The homeobox genes were overexpressed in hESCs followed by transcriptional profiling by RNAseq. (a) The number of up- and down-regulated target genes following transfection for 9–11 hours. (b) The most commonly occurring up- and down-regulated target genes are shown as a gene network. (c) Similarity of the down-regulated target gene lists as observed by performing chi-squared test to the pairwise overlap of all the gene sets. (d) Similarity of the up-regulated target genes lists as observed by performing chi-squared test to the pairwise overlap of all the gene sets. The color indicates logarithmic value of the chi-squared test statistics, and the significance of higher than expected overlap is shown by asterisk according to the multiple-testing corrected Fisher’s exact test value (p < 10⁻²*, p < 5 × 10⁻⁵**, p < 5 × 10⁻⁸***). (e) Alignment of the amino acid sequences for all homeodomains in the CPHX1, CPHX2, ARGFX, DUXB, NOBOX, DUXA, TPRX2 and DPRX genes. Conserved residues are marked in blue, homeodomain helices have a green background. A conserved splice-site is marked by a red line. *Mark the position of variable amino acids in the DNA-binding domain that are indicated in (c,d). Dotted line around the amino acid stretch shows grouping of similar genes (c,d). The red line marks the splice site characteristic for PRD-like homeobox genes.

Figure 4. Overlap of target genes with developmentally important gene sets.

Chi-squared test was performed for identifying significant number of intersecting genes. Target genes from our overexpression experiment were compared to the developmentally important datasets of genes up-regulated in embryonic genome activation (EGA) (two independent datasets for EGA.Yan and EGA.Töhönen3), epiblast (Epi), Trophectoderm (TE) or inner cell mass (ICM). The number of observed divided by expected number of intersecting genes is indicated by color scale, and written on the plot followed by multiple-testing corrected p-value in brackets.

Figure 5. Promoter properties of the homeodomain genes.

(a) Enrichment of a 36 bp DNA motif in the promotor region (−2,000 ~ + 500 bp distance around the center of the TFE) of the PRD-like homeodomain transcription factor target genes. The motif was enriched upstream of the promoters of genes during human pre-implantation development (red line). The motif is over-represented upstream of the up- and down-regulated genes by homeobox genes and under-represented from about 0 to 500 bp downstream from the TFE position.
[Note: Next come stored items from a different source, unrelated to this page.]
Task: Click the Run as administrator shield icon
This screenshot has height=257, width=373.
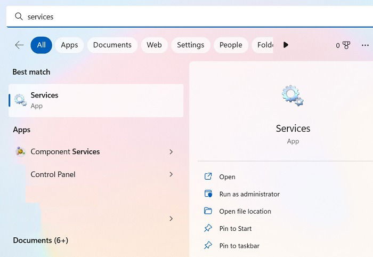Action: [x=208, y=194]
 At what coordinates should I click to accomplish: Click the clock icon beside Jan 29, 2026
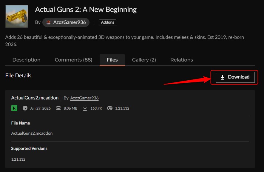(25, 108)
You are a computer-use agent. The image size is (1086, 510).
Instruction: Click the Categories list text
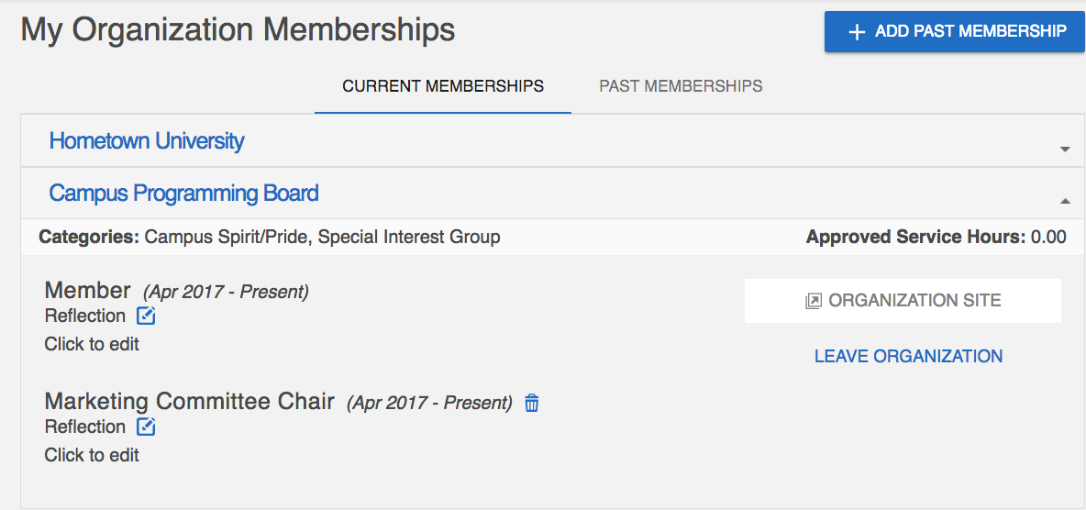[x=322, y=237]
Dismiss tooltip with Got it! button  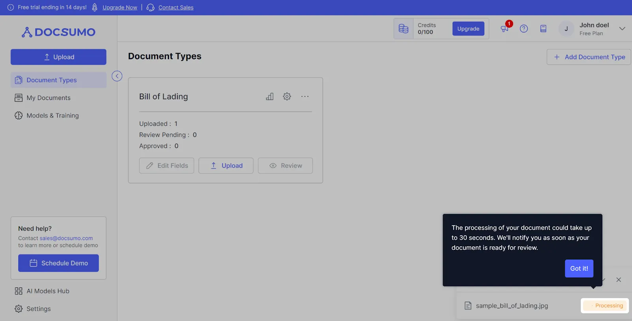coord(579,268)
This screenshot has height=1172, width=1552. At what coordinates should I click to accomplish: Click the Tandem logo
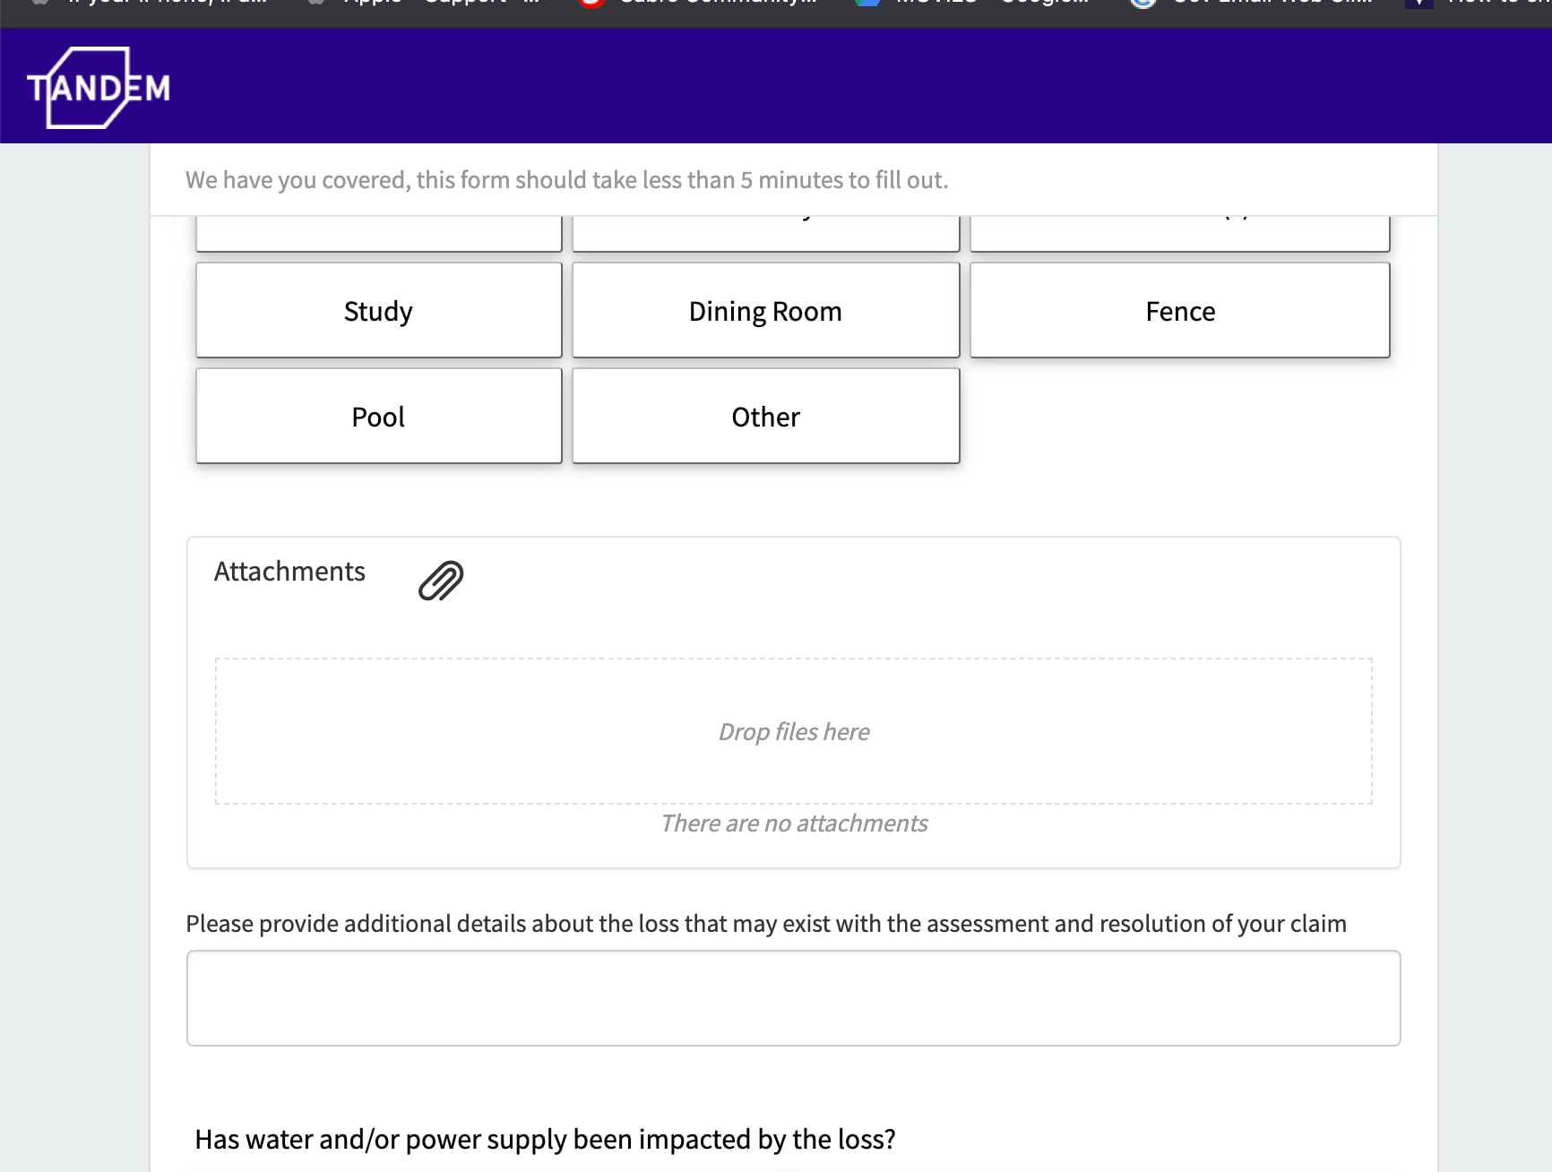pyautogui.click(x=99, y=85)
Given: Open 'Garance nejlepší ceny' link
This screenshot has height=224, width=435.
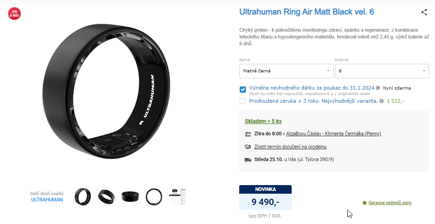Looking at the screenshot, I should 390,203.
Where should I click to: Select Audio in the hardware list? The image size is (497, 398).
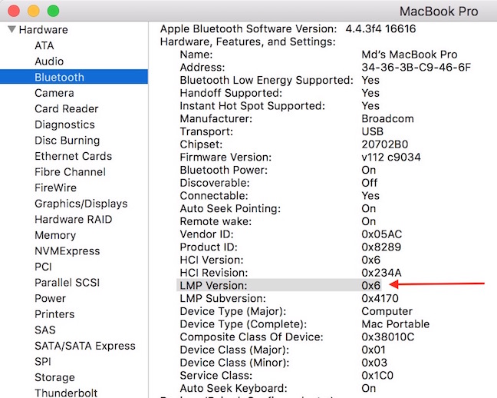point(48,61)
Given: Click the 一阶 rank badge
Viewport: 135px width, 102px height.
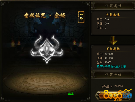Looking at the screenshot, I should (81, 17).
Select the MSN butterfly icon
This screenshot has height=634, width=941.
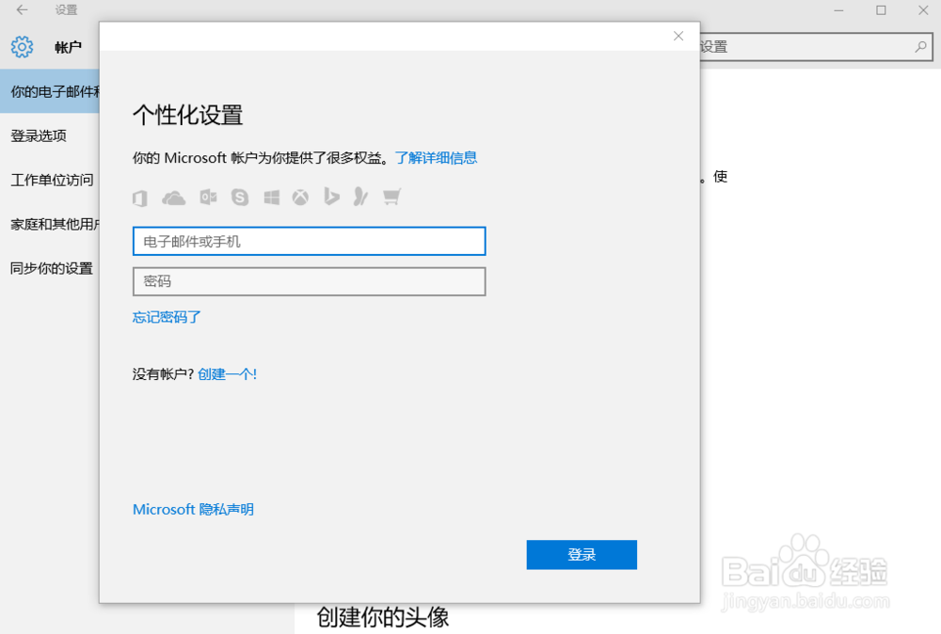360,198
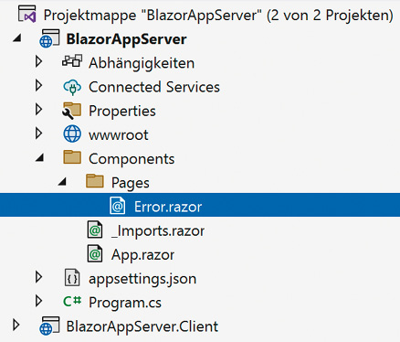This screenshot has height=342, width=400.
Task: Click the BlazorAppServer.Client project icon
Action: pos(49,326)
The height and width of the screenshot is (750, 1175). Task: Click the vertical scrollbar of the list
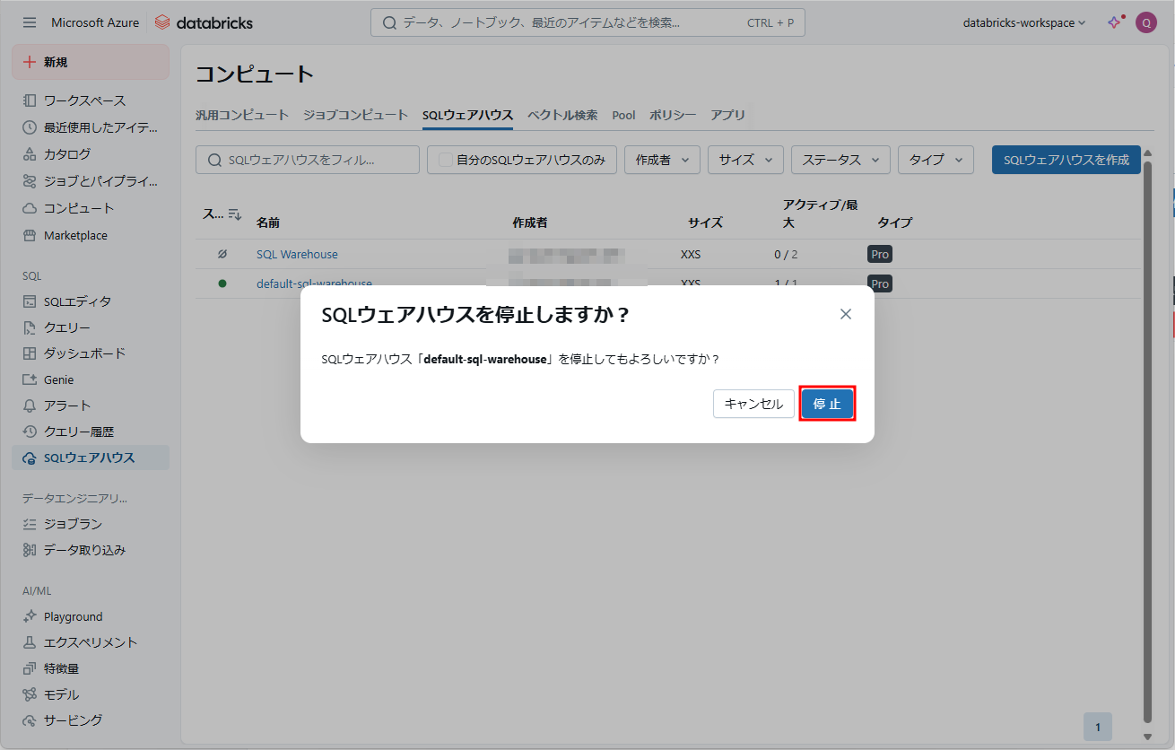click(1146, 440)
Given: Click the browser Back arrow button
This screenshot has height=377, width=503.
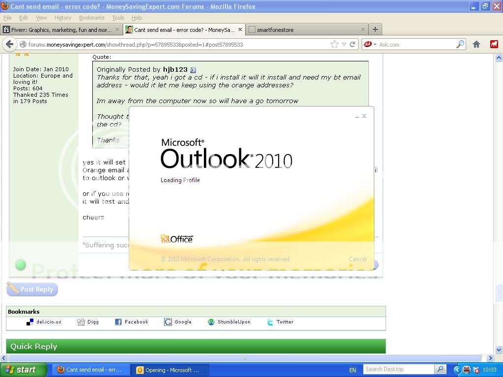Looking at the screenshot, I should [9, 44].
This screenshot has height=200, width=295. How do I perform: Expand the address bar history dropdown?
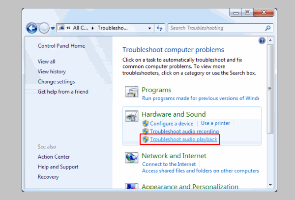click(x=149, y=28)
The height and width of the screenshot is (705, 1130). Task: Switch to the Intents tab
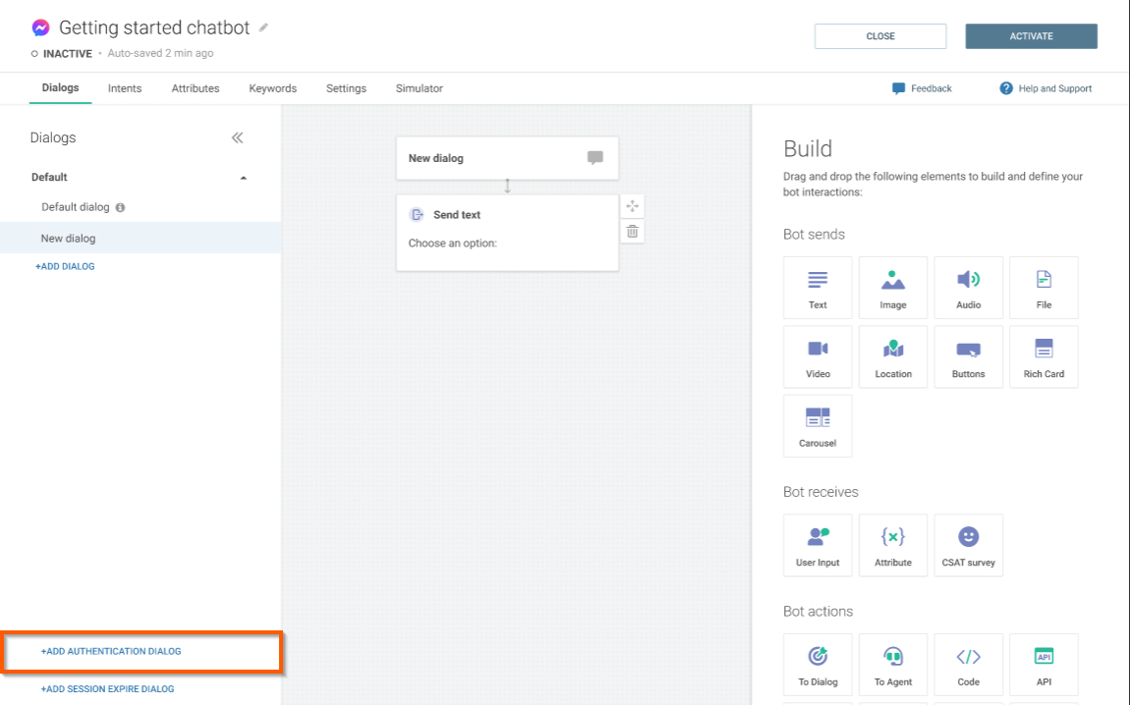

The motif is not enriched in any specific regions among random start-sites from the FANTOM database (blue dotted line). (b) Luciferase expression Fold Change between ZSCAN4 promoter-containing vector and corresponding empty vector (pGL4.25) with transfection by activators CPHX1, CPHX2 and ARGFX in HEK293 cell lines. The average values from three biological replicas are shown, error bars represent standard deviation. The values are normalized to corresponding vector without transcription factor overexpression.